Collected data
- Opening Delimiter -

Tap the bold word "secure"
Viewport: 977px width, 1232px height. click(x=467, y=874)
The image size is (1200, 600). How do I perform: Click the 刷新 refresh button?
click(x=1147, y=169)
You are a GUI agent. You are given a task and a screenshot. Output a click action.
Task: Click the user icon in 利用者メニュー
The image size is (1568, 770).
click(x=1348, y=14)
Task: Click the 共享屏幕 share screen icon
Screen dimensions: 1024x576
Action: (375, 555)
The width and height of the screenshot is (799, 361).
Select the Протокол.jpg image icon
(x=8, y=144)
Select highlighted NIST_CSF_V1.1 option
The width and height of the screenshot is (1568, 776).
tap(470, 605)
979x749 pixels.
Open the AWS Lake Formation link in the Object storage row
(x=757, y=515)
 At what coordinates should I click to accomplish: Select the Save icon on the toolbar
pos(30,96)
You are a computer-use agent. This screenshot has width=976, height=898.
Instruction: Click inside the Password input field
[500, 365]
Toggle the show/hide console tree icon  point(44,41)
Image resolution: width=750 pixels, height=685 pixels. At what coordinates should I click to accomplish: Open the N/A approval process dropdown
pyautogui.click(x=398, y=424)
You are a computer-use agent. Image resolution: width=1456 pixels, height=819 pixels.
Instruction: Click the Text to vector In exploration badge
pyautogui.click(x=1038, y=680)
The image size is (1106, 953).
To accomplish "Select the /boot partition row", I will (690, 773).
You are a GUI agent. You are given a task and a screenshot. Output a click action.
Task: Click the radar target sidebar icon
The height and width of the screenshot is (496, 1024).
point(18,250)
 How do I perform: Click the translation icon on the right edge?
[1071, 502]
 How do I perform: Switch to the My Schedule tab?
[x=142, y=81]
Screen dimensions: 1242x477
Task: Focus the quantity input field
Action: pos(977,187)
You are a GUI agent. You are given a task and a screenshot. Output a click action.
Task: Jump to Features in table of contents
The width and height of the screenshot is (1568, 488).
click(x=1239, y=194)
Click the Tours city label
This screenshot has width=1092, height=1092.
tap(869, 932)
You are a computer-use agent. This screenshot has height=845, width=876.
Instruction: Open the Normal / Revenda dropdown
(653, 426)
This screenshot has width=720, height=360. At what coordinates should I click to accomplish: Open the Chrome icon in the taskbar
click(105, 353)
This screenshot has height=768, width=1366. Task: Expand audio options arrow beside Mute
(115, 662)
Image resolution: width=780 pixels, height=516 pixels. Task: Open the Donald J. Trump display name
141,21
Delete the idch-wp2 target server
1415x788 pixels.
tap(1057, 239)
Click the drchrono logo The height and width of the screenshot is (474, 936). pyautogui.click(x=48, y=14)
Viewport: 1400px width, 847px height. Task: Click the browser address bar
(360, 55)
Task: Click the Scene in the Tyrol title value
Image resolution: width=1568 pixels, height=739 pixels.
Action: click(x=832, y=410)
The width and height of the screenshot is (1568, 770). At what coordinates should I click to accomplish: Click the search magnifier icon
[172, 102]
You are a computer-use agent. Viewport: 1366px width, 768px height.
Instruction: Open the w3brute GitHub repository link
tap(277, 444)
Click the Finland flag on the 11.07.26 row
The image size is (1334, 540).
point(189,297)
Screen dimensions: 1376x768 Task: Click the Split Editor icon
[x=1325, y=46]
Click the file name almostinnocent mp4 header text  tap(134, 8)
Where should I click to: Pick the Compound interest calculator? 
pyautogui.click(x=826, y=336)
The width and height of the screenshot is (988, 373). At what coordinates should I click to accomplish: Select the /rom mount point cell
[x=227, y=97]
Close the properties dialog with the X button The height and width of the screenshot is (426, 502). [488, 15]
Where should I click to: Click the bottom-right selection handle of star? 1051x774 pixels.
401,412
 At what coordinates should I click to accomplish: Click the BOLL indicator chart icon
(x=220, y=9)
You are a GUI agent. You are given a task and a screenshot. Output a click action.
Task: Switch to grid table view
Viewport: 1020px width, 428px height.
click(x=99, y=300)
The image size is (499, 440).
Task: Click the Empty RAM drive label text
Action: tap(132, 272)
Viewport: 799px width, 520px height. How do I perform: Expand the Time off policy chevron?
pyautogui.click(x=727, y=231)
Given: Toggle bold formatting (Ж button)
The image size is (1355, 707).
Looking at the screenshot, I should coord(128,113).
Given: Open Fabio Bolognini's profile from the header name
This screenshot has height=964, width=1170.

- Closing Delimiter -

§ **WORK TO BE COMPLETED**:
From the line with "Given: Toggle bold formatting (Ж button)" through the last line of the records, set down every line exactly as written and leave out all others.

§ **YOUR SOLUTION**:
Given: Toggle bold formatting (Ж button)
The image size is (1355, 707).
Looking at the screenshot, I should coord(128,113).
Given: Open Fabio Bolognini's profile from the header name
This screenshot has height=964, width=1170.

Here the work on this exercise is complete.